How the wife of detainee Jamil el-Banna explains his absence to their children
Vikram Dodd
Thursday April 5, 2007
The Guardian
For the past four years, Sabah el-Banna has being trying to keep one step ahead of her children's curiosity about where their father is and how he is being treated. The truth is that Jamil el-Banna is being held at Guantánamo Bay, accused of being a terrorist, that his mental and physical health are failing, and that no prospect of his release is in sight.
~snip~
Sitting in the kitchen of her north London home, she shifts between a resolve to keep going for her family and exasperation at the fate that has befallen her family. The oldest child is Anas, ten, followed by Mohammed, nine, Abdul Rahman, seven, and daughters Badeeah, six, and Maryam, four. She says: "Only God knows how it is with five children, they keep asking, where is our dad, when is he coming back? Maryam, she has never seen him. Forget everything, my tears, how much I'm sick, tired and exhausted, I'm worried about what to tell the children."
~snip~
Yesterday the Guardian reprinted an MI5 document detailing the attempt by security services to recruit Mr Banna as an informer eight days before he flew to Gambia in 2002 for a business trip, where he was seized by the US and rendered first to Afghanistan and then on to Guantánamo. Other documents show how MI5 passed wrong information to the US about him being linked to an attempt to smuggle parts for a bomb through a British airport.

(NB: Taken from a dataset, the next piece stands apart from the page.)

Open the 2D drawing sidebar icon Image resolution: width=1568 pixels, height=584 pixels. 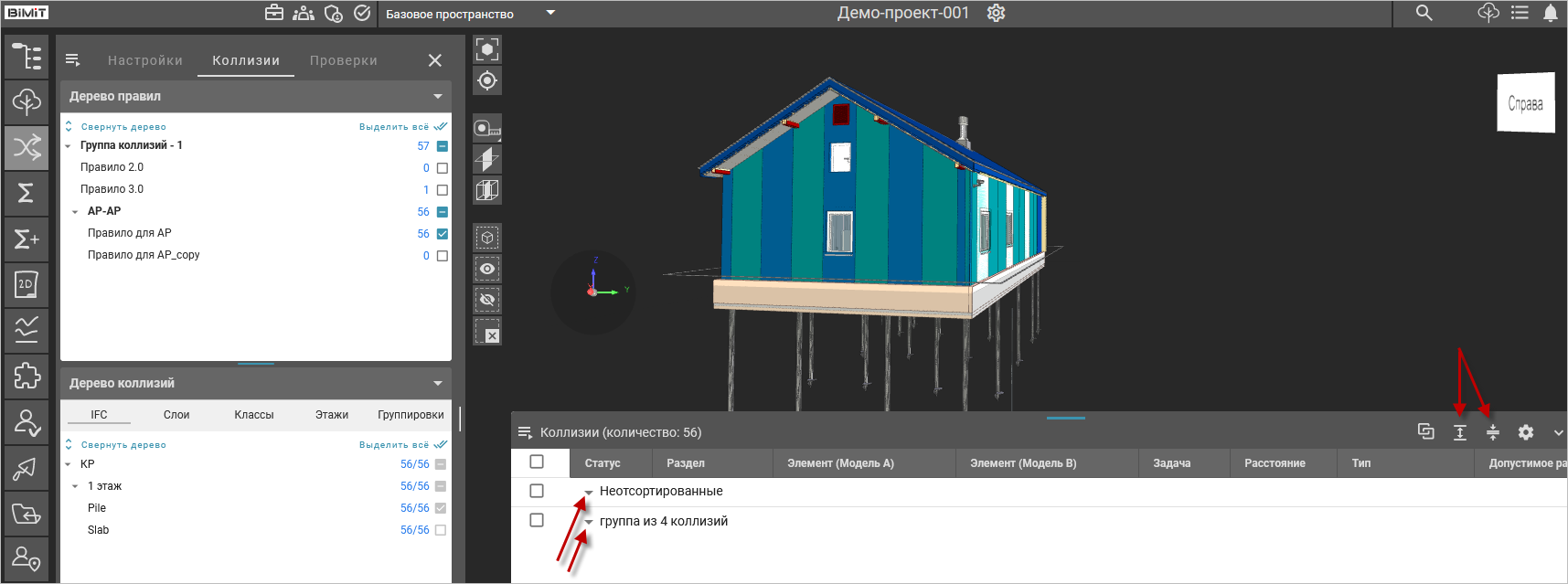pos(27,284)

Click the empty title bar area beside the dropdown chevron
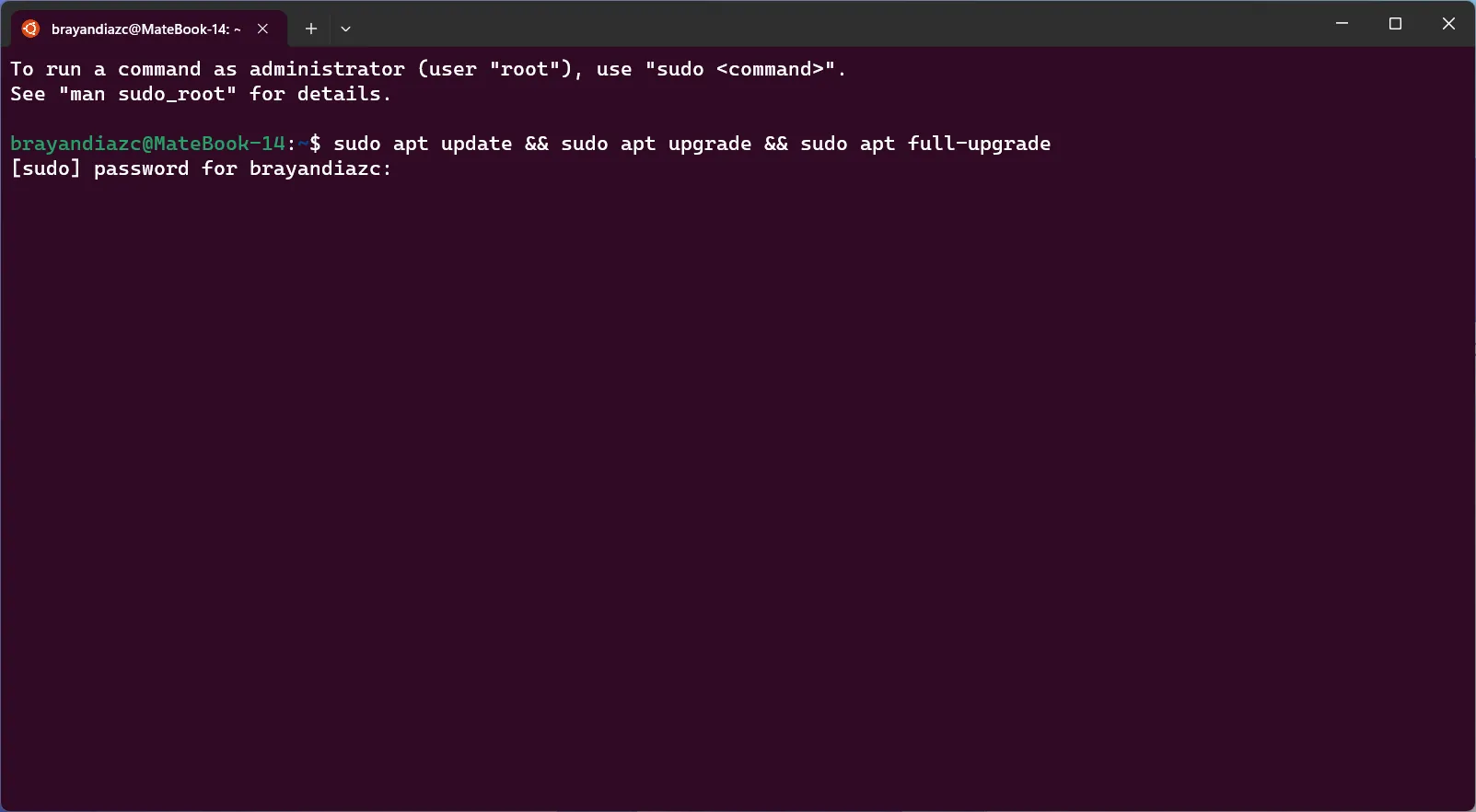tap(829, 24)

Last week one of Mr Banna's business colleagues on the ill-fated trip to Gambia, Bisher al-Rawi, was released from Guantánamo after four years' imprisonment without charge or trial. Like Mr Banna, a Jordanian national, the British government at first refused to help Mr Rawi, an Iraqi passport holder who has lived in London for 20 years. But Mr Rawi had been helping MI5 gain information on the alleged Islamist extremist Abu Qatada, and this revelation caused Britain to change its position and press the US for his release.